▶ _Exercise task_: Could you write out the data again from the line with "NALT Annotator (1215, 87)" through the end of the data, changing "Hungry Mountaineer" to "Hungry Hiker" and keeping everything else the same?

▶ _Given information_:
※
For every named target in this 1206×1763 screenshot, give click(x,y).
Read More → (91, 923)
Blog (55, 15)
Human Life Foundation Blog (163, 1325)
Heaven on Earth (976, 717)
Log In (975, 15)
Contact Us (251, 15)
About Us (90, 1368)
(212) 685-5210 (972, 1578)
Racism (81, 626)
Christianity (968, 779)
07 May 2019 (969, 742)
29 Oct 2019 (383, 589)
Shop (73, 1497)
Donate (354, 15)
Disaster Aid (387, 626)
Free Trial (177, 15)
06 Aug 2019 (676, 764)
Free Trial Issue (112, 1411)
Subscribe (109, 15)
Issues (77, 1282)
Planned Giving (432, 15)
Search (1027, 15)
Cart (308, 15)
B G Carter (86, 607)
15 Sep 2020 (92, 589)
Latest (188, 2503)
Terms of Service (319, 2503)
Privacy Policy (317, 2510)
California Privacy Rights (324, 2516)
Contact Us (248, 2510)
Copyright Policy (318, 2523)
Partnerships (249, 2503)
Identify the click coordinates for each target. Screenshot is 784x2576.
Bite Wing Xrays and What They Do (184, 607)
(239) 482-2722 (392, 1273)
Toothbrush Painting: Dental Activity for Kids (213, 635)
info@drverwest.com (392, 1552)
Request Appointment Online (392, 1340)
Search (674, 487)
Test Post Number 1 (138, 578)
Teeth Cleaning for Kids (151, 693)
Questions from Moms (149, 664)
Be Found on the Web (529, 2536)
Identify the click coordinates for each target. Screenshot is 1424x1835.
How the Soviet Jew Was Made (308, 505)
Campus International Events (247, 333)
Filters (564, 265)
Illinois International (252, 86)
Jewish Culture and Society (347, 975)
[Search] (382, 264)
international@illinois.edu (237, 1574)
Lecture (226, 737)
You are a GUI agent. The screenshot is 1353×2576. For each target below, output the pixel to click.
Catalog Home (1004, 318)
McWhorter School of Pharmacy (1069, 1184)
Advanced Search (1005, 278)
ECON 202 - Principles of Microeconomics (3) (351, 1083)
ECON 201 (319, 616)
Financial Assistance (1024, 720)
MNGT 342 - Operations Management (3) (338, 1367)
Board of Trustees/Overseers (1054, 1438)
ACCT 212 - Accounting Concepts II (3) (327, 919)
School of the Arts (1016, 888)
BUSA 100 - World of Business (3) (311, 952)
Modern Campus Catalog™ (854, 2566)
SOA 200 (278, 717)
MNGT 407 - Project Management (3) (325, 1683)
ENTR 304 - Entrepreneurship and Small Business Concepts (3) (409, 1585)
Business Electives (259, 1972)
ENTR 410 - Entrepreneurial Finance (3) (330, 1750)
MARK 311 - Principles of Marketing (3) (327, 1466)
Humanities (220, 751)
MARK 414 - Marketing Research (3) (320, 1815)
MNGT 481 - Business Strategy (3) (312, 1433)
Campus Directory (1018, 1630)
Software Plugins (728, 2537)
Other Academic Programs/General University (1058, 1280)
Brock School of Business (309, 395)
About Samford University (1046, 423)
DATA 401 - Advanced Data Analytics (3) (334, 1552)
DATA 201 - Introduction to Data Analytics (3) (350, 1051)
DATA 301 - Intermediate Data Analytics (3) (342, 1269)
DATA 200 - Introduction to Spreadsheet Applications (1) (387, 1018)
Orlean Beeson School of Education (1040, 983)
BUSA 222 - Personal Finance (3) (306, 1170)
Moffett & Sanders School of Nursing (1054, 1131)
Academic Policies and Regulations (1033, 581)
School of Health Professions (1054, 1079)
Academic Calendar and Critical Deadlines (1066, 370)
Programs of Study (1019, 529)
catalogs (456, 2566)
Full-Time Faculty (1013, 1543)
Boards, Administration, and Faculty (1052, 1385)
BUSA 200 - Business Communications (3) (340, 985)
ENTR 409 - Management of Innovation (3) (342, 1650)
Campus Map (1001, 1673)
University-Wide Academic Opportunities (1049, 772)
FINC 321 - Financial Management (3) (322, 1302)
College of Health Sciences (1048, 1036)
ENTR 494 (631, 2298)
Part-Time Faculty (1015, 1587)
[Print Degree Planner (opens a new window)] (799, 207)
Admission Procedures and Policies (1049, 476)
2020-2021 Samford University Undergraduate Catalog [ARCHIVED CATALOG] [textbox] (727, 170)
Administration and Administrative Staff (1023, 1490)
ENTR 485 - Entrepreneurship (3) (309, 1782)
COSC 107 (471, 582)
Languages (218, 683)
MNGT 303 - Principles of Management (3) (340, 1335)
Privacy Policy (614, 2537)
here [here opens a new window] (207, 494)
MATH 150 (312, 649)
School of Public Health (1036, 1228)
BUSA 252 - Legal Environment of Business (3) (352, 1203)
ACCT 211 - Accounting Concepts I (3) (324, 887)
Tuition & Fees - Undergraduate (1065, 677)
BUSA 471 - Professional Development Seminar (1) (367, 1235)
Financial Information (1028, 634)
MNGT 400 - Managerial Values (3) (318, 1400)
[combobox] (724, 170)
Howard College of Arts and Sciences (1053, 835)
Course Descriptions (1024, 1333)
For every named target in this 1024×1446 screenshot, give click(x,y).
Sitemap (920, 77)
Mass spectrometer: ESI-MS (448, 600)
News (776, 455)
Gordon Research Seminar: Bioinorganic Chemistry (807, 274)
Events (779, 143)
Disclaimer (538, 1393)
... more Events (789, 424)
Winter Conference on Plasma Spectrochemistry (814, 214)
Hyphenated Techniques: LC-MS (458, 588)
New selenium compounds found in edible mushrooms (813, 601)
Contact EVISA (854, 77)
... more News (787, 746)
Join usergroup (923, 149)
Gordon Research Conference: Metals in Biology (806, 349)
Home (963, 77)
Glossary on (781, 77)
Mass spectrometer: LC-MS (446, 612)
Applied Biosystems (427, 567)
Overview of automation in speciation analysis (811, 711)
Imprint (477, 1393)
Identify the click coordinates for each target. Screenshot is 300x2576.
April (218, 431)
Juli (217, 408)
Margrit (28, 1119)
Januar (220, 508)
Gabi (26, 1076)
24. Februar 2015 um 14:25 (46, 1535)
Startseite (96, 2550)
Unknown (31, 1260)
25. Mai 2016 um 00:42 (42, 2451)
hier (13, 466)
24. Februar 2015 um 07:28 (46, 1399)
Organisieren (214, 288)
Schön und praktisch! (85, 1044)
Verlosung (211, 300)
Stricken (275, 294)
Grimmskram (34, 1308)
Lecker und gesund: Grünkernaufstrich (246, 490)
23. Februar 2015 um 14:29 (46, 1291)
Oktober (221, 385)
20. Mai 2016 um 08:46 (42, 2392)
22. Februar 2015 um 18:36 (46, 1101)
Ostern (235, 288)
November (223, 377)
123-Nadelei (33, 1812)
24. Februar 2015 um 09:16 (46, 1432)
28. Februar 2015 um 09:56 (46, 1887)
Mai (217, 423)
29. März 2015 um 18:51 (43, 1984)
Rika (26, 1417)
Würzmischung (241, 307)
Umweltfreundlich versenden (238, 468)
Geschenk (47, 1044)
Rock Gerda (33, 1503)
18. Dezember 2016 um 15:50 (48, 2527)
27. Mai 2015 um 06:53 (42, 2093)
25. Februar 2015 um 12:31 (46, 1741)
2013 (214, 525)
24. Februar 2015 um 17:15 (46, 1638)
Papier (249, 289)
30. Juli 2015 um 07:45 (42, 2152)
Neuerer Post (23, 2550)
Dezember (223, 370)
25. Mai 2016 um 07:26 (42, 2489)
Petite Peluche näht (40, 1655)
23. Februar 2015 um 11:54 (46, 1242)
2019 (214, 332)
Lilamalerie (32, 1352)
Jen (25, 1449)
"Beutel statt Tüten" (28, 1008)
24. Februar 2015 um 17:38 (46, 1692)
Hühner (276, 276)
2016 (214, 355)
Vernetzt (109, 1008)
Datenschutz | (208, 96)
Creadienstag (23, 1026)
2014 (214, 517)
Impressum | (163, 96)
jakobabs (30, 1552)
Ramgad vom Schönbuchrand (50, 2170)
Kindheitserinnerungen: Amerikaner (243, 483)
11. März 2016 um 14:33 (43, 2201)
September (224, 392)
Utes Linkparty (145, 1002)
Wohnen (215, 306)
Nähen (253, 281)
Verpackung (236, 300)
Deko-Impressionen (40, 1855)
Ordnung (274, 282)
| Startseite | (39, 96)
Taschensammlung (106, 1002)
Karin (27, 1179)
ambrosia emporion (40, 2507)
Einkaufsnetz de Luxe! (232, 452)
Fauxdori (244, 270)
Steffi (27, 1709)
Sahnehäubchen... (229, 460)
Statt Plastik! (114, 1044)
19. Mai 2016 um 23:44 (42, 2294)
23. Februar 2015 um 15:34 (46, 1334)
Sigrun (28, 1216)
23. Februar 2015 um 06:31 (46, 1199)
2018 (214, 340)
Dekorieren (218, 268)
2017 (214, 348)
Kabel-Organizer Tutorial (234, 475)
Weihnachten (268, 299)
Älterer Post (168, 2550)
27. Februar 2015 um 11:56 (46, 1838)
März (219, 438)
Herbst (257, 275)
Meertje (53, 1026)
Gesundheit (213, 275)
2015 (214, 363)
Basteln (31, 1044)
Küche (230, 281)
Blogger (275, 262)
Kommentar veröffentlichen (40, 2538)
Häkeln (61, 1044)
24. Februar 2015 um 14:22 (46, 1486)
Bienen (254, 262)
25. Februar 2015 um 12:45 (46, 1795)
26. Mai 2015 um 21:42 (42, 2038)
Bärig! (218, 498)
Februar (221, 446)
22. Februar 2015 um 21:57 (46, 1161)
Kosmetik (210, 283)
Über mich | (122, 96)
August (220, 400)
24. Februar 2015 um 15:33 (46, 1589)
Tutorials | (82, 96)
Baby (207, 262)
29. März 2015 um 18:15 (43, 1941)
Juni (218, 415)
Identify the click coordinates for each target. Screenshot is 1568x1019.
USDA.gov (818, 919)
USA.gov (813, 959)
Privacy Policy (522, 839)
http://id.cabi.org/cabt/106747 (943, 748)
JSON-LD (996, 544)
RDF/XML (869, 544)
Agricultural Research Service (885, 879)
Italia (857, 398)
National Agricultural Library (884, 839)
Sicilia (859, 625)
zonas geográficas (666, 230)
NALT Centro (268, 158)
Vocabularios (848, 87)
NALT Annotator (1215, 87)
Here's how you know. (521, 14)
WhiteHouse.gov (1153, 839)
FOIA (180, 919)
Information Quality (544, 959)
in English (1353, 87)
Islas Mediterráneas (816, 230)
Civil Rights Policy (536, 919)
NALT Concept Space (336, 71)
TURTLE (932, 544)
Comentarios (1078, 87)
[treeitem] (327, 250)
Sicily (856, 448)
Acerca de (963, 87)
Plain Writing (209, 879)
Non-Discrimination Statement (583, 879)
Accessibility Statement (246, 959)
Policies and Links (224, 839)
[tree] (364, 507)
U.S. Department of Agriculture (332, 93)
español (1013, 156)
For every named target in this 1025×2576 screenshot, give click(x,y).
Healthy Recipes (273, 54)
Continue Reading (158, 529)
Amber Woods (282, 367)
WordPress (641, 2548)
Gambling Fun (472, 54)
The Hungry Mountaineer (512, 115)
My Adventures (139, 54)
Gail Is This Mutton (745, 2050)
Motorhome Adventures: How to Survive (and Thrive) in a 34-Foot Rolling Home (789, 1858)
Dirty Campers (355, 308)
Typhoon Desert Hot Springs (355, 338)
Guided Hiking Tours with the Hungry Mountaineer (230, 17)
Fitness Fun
※
▶ _Solution for this task_:
NALT Annotator (1215, 87)
Here's how you know. (521, 14)
WhiteHouse.gov (1153, 839)
FOIA (180, 919)
Information Quality (544, 959)
in English (1353, 87)
Islas Mediterráneas (816, 230)
Civil Rights Policy (536, 919)
NALT Concept Space (336, 71)
TURTLE (932, 544)
Comentarios (1078, 87)
[treeitem] (327, 250)
Sicily (856, 448)
Acerca de (963, 87)
Plain Writing (209, 879)
Non-Discrimination Statement (583, 879)
Accessibility Statement (246, 959)
Policies and Links (224, 839)
[tree] (364, 507)
U.S. Department of Agriculture (332, 93)
español (1013, 156)
For every named target in this 1025×2576 screenshot, give click(x,y).
Healthy Recipes (273, 54)
Continue Reading (158, 529)
Amber Woods (282, 367)
WordPress (641, 2548)
Gambling Fun (472, 54)
The Hungry Hiker (512, 115)
My Adventures (139, 54)
Gail Is This Mutton (745, 2050)
Motorhome Adventures: How to Survive (and Thrive) in a 34-Foot Rolling Home (789, 1858)
Dirty Campers (355, 308)
Typhoon Desert Hot Springs (355, 338)
Guided Hiking Tours with the Hungry Hiker (230, 17)
Fitness Fun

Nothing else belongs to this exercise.